Too famous for you? Maybe you need someone a little more every-day-joe? Okay:
Vivien Thomas: his grandparents had been slaves & his formal education ended with high school. His personal ambitions dissolved with the onset of the Great Depression & his plan to become a doctor took a backseat to feeding his family. He took a job cleaning up after the laboratory animals at Vanderbilt University. The rest, as they say, is history, but at the time I am sure it seemed like the end of a dream. With Alfred Blalock, Vivien Thomas developed surgical techniques & tools that changed the field forever.
Cory Booker: Actually, Booker grew up in affluent surroundings, prestigious education, the whole package. His parents were among the first blacks employed by IBM, they were the ones that fought tooth & nail to scramble up. Booker is notable for scrambling back. For eight years, starting when he was elected to Newark's City Council, Booker lived in one of the city's housing projects: no heat in winter, no hot water ever. He left not long before the demolition crews arrived, relocating to a smaller building in one of Newark's most ravaged neighborhoods. Early last month, he won another term as Mayor.
& for our final look-see how about someone who did everything he could to escape Jim Crow laws, only to be dragged back down by them:
Charles Drew: I remember learning about Dr. Drew in a film strip (yes I am old enough to remember film strips) on notable negroes; I think the series was even called Notable Negroes in Science.
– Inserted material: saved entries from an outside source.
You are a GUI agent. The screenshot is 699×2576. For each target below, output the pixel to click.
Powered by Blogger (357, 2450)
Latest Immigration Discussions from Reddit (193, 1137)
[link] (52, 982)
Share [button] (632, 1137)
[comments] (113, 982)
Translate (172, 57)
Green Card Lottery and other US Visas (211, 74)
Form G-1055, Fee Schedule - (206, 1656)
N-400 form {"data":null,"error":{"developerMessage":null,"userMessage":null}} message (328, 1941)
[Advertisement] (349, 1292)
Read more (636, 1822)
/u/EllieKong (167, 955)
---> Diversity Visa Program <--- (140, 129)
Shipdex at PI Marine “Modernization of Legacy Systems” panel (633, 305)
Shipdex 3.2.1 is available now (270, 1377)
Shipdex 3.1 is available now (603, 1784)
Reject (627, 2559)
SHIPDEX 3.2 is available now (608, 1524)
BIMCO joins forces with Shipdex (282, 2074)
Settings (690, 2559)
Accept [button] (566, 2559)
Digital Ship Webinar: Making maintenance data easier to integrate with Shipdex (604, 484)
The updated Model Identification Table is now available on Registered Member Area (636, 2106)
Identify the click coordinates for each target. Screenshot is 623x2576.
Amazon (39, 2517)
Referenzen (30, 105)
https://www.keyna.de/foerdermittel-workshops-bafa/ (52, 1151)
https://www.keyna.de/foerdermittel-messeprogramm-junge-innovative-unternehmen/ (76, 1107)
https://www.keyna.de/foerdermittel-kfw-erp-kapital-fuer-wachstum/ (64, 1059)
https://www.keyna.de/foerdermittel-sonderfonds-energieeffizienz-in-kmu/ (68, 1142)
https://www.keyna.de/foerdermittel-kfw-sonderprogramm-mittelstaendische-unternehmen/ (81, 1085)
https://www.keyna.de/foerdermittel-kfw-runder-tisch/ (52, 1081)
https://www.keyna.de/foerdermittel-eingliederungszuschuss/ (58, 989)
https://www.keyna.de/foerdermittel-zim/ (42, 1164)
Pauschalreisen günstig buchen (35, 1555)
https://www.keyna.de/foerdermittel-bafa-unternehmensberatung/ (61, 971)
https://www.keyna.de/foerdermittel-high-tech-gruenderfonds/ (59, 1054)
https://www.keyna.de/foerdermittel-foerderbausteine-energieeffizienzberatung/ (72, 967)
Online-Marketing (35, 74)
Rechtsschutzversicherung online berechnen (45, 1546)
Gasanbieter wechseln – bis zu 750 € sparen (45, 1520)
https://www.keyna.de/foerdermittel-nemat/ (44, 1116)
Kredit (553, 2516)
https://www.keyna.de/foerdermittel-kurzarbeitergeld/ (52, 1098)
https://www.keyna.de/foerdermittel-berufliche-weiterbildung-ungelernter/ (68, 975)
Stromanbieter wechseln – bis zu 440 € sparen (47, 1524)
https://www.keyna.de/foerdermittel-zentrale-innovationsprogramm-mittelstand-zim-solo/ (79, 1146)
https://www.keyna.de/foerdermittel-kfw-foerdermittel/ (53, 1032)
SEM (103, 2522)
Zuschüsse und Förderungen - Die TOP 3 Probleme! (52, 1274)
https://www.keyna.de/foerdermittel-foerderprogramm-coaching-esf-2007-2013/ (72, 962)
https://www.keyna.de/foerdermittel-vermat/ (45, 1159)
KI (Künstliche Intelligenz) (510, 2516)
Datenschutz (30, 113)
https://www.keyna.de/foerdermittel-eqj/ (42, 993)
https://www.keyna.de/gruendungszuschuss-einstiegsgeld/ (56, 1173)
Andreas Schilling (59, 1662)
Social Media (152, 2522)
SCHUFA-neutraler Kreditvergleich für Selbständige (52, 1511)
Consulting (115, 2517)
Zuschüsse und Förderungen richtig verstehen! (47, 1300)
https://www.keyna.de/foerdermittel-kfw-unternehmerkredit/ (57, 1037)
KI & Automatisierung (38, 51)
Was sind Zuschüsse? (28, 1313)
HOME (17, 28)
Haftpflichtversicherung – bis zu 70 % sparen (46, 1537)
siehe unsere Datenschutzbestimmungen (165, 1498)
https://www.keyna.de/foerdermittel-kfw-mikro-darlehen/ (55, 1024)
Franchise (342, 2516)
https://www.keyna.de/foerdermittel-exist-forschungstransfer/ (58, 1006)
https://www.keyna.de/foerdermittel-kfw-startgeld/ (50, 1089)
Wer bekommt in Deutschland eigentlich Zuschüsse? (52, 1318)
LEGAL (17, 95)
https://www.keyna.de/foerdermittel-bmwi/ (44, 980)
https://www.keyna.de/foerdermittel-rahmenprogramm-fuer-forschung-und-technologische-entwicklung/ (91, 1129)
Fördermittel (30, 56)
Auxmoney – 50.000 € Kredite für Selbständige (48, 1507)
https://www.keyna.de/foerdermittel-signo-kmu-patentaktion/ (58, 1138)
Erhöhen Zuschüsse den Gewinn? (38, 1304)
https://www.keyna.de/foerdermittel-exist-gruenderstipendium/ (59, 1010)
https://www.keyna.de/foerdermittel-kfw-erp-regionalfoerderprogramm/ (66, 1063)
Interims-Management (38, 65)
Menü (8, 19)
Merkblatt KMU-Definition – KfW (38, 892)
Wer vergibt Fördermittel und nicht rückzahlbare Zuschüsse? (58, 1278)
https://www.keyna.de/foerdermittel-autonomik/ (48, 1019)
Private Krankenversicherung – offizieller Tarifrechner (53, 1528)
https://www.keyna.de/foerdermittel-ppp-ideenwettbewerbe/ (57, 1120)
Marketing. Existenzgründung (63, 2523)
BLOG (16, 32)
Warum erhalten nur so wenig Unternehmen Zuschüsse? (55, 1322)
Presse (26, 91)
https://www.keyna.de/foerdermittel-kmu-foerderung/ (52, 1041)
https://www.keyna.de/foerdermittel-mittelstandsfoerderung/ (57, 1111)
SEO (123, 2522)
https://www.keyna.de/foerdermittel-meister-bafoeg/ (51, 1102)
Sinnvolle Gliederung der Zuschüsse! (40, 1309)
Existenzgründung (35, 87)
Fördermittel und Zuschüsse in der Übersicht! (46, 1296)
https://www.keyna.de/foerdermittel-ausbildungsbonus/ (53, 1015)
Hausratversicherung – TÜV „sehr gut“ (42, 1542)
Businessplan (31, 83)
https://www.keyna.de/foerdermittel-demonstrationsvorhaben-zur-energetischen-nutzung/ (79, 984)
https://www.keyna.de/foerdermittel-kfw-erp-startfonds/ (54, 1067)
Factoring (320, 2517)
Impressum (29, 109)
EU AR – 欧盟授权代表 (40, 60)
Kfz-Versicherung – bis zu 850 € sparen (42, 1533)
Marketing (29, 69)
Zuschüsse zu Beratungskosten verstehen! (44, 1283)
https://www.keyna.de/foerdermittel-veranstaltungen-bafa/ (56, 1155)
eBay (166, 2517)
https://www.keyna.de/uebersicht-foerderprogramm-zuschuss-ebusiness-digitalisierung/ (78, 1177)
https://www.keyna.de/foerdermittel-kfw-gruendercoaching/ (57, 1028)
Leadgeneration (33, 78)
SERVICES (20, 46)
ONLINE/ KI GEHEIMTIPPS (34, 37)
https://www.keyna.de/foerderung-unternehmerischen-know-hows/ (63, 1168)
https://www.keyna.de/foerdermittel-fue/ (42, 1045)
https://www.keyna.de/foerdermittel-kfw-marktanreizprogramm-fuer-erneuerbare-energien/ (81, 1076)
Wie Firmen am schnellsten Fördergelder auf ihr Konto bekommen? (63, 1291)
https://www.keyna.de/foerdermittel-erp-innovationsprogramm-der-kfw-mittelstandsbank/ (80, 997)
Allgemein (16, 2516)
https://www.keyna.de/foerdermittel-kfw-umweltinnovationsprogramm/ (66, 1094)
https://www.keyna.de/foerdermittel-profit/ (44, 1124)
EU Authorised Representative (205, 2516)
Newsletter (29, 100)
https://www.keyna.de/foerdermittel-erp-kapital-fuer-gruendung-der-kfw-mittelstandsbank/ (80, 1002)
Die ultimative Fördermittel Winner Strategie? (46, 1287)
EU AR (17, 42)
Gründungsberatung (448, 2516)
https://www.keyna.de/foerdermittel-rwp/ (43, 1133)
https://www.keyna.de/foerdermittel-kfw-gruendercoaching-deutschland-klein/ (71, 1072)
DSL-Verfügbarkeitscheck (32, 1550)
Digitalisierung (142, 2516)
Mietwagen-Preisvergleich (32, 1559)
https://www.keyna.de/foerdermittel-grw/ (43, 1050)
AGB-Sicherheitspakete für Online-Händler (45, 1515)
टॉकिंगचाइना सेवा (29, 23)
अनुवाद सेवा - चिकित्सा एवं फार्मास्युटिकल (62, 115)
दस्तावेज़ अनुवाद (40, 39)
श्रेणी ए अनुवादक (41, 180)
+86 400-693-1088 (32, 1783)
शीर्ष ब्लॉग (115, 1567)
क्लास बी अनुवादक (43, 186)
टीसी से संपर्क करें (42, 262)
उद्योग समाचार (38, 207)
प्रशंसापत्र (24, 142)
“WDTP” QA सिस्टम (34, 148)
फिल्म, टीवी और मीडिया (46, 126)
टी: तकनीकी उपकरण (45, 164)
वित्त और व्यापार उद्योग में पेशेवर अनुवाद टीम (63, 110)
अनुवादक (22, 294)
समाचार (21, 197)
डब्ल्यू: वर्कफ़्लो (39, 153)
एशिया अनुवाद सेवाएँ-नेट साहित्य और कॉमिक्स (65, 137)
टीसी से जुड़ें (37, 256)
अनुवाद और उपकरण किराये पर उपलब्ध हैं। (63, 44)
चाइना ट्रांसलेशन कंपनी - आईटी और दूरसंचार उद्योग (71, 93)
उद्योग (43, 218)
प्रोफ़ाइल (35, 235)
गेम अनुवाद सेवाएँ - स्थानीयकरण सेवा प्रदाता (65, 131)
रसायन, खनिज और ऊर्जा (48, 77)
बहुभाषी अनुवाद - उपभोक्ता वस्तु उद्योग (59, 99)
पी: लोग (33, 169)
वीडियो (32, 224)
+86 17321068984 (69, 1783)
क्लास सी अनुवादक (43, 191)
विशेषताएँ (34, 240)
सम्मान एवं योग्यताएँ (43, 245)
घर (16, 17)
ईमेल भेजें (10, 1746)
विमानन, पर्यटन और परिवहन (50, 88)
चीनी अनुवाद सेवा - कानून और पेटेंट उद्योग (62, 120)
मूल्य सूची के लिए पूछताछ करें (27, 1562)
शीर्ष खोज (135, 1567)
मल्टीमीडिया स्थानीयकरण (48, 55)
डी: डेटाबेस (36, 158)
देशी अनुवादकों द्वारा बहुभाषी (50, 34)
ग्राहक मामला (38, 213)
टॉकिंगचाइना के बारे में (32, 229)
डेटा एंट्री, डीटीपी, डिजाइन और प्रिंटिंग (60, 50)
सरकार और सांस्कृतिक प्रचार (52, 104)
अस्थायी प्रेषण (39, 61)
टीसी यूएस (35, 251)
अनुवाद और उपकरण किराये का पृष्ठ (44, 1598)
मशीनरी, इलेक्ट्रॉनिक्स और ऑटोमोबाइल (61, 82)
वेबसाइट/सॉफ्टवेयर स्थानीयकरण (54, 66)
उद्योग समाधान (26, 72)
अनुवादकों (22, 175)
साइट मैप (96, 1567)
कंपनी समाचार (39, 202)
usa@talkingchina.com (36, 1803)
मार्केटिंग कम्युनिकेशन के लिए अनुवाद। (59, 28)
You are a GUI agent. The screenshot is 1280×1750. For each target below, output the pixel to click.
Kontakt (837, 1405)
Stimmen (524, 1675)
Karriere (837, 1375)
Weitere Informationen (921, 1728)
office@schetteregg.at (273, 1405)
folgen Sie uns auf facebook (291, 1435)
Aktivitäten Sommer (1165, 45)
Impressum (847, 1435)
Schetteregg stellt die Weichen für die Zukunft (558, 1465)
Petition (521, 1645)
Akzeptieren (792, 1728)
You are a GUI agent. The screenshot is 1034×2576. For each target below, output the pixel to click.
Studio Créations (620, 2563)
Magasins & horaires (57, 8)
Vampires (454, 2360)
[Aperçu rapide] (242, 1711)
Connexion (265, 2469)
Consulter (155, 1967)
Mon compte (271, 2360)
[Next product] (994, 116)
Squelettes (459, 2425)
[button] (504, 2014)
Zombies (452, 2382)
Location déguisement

The film strip was not trying to be disrespectful, that is what many black people called themselves when I was a child. Anyhow, Drew was born in Washington DC, a community still infamous for poverty. Attended school, graduated Amherst, so he must have been studious, graduated McGill University's medical program, taught at Howard College, but mostly he revolutionized the way blood was stored for transfusions, how the white & red blood cells were removed so that it could be handled as plasma. Without his work, I know I would not be alive today, nor would my sister, nor just about anyone else who ever needed a transfusion. Still, what I remember most about that film strip though was his death. He died as a result of a car accident; he might have survived but the closest hospital was a white only hospital & he was not admitted.
Everything that everyone of these men did could have been bettered by Vick. He could have donated money, he could have been a spokesman for causes, he could have spoken at colleges & churches, he could have set up summer camps for kids just like himself. There is almost no too-small effort he could not have made that would not have made a huge difference. Instead he worked hard, paid much to make sure that violent despicable life people try to give him credit for outgrowing stayed with him.
I said it did not need to be asked, but I am asking anyhow: what would Michael Vick do? As far as I can tell, Michael Vick would do everything he could to keep the violent, limited life anyone in their right mind would work to leave behind with him always. He reminds me of nothing so much as a turtle; you can take that turtle anywhere in the world & it will never leave it's shell.
He didn't need the money. He didn't need a hobby. It comes down to the inescapable fact that he enjoyed torturing and killing dogs.